Bitcoin has conflicted me. I see brilliance and world-changing potential. But its pricing instability leads me to believe it will never stabilise until it has some sort of secondary value to prevent confidence crisis and create predictability on the value as a currency. But maybe that’s the wrong question to be pondering?
In January 2014 (when I actually wrote this post but didn’t publish it) I realised that two of the innovations created by BitCoin is the blockchain and the proof of work, are useful beyond currency. For the uninitiated, every single transaction that used BitCoin is documented in a public ledger that everyone in the world can see. The proof of chain is a process that motivates ‘miners’ to validate the transaction in the blockchain. Together, you have a decentralised trust system that no central entity every needs to mediate in.
But the realisation I had was that Bitcoin is not a currency: it’s an asset. And that asset, is that it is the world’s first global decentralised system that can validate transactions.
Now imagine I sent a bitcoin transaction between two accounts that I owned, say that were valued as 25, 122,013 satoshi’s (about 1/4 the value of a Bitcoin) — numbers that can also be interpreted as Christmas day 2013.

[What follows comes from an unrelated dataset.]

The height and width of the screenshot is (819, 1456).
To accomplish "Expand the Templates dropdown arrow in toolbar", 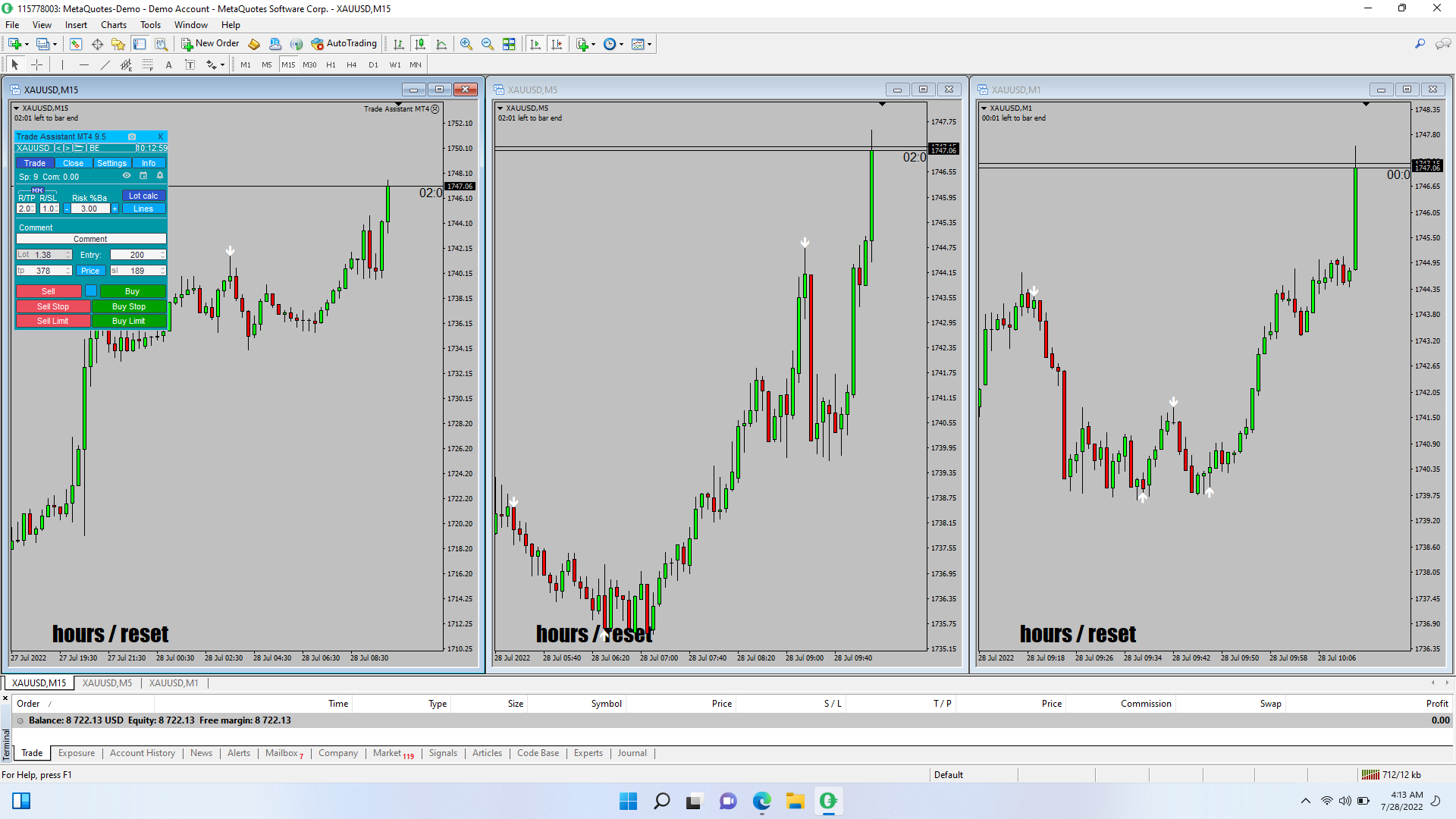I will (650, 44).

Now go back to my assertion: Bitcoin is the world’s first global decentralised system that can validate transactions. And how many transactions occur, including non-financial records of receipt such as dates or domain name looks ups which are actually IP addresses.
Bitcoin might not be the world currency because it’s protocol isn’t fast enough for real time money spending (it takes 10 minutes to validate a transaction) and its unstable as a store of value. But when you think about it a global receipt book, I hope you now get how this is game changing.
If the entire computing revolution is based on binary code — 1’s and 0’s — so long as something can be boiled down into a number and there is value in validating it, then Bitcoin will have place in the world.